What That Means for the Full Pipeline
Plugging the actual measured values into Amdahl’s Law:
\[\text{Pipeline Speedup} = \frac{1}{0.852 + \dfrac{0.044}{2.1} + 0.104} \approx 1.024\]- $0.852$: text_roi_mser fraction (not compilable)
- $0.044$: saliency_dft fraction (2.1× speedup)
- $0.104$: remaining compilable nodes
A 2.1× kernel speedup dilutes to 2.4% at the pipeline level. That’s the “2%” from the summary.
| Node | ms/frame | % of total |
|---|---|---|
text_roi_mser |
6.79ms | 85.2% — bottleneck, untouchable |
motion_map |
0.79ms | 9.9% — compilable |
saliency_dft |
0.35ms | 4.4% — primary target (2.1×) |
center_crop |
0.03ms | 0.4% |
score_fusion |
0.01ms | <0.1% — numpy floor |
ema_smooth |
0.00ms | — |
| Total | 7.97ms |
The Full Pipeline, One More Time
Python ops
↓
Graph IR construction (Phase 1)
↓
Optimization Passes
└── dead_node_elimination (POWER_SAVE: removes saliency_dft)
↓
Partitioning
├── compilable: saliency_dft, motion_map, center_crop, score_fusion, ema_smooth
└── external_call: text_roi_mser
↓
Codegen
└── saliency_dft → @jit → LLVM IR → native machine code
↓
Runtime
├── compiled kernel execution
└── external_call nodes run as original functions
In code:
graph = build_l2_graph()
graph = dead_node_elimination(graph, mode_weights)
compiler = CortexCompiler(graph)
compilable, external = compiler.partition(graph)
compiler.compile(compilable)
compiler.benchmark(n=100)
for frame in camera_stream:
if l1_gate.should_process(frame):
results = compiler.run(frame)
vlm_api.call(frame, results["score_fusion"])
Things I Discovered While Writing Tests
30 tests total. Three core ones:
def test_partition_splits_compilable_and_external():
graph = build_l2_graph()
compiler = CortexCompiler(graph)
compilable, external = compiler.partition(graph)
compilable_names = [n.name for n in compilable]
external_names = [n.name for n in external]

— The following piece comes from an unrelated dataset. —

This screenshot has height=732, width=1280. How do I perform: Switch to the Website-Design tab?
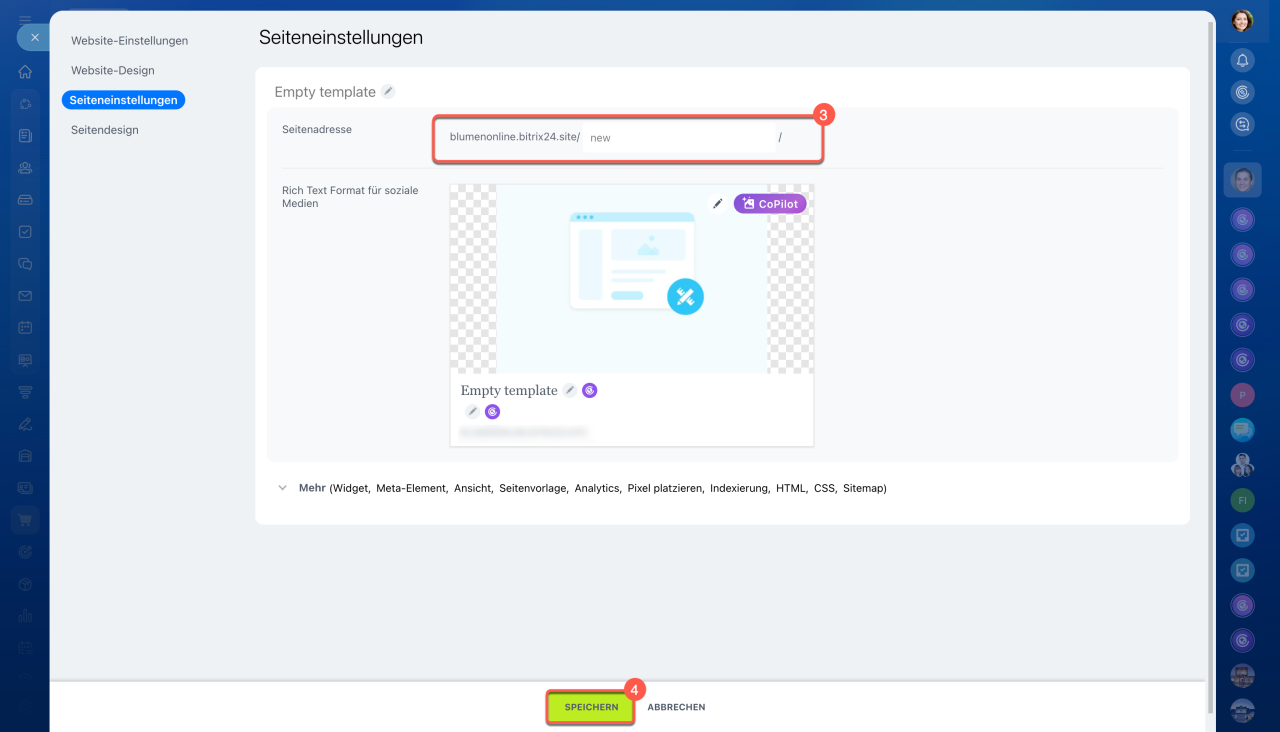(112, 71)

assert "saliency_dft" in compilable_names
assert "text_roi_mser" in external_names
assert "text_roi_mser" not in compilable_names
def test_all_kernel_versions_numerically_identical():
gray = np.random.randint(0, 255, (480, 640), dtype=np.uint8)
out_b = saliency_baseline(gray)
out_v = saliency_vectorized(gray)
out_j = saliency_jit(gray)
np.testing.assert_allclose(out_b, out_v, rtol=1e-5)
np.testing.assert_allclose(out_b, out_j, rtol=1e-5)
def test_benchmark_measures_actual_latency():
graph = build_l2_graph()
compiler = CortexCompiler(graph)
compilable, _ = compiler.partition(graph)
compiler.compile(compilable)
report = compiler.benchmark(n=100)
assert "saliency_dft" in report
assert 0 < report["saliency_dft"]["mean_ms"] < 5.0
The third test turned out to matter more than I expected. It verifies that the benchmark function is actually measuring something — not just calling the function without recording results. Without it, I would have been trusting wrong numbers for a while.
Looking Back
Two things stuck with me from this project.
One: never pick an optimization target without measuring first. Looking at score_fusion and thinking “that can be optimized” was me guessing at the bottleneck from code structure alone. It was less than 0.1% of total runtime.
Two: deciding what to do when the bottleneck is uncompilable is the harder engineering problem. There’s nothing I can do about MSER taking 85.2%. Accepting that, and then precisely finding and optimizing the meaningful fraction within the remaining 14.8% — that’s what this project actually did.
2.4% looks small. But it came from measurement, not estimation. And I can explain exactly why it’s 2.4% with a formula. I think that matters more.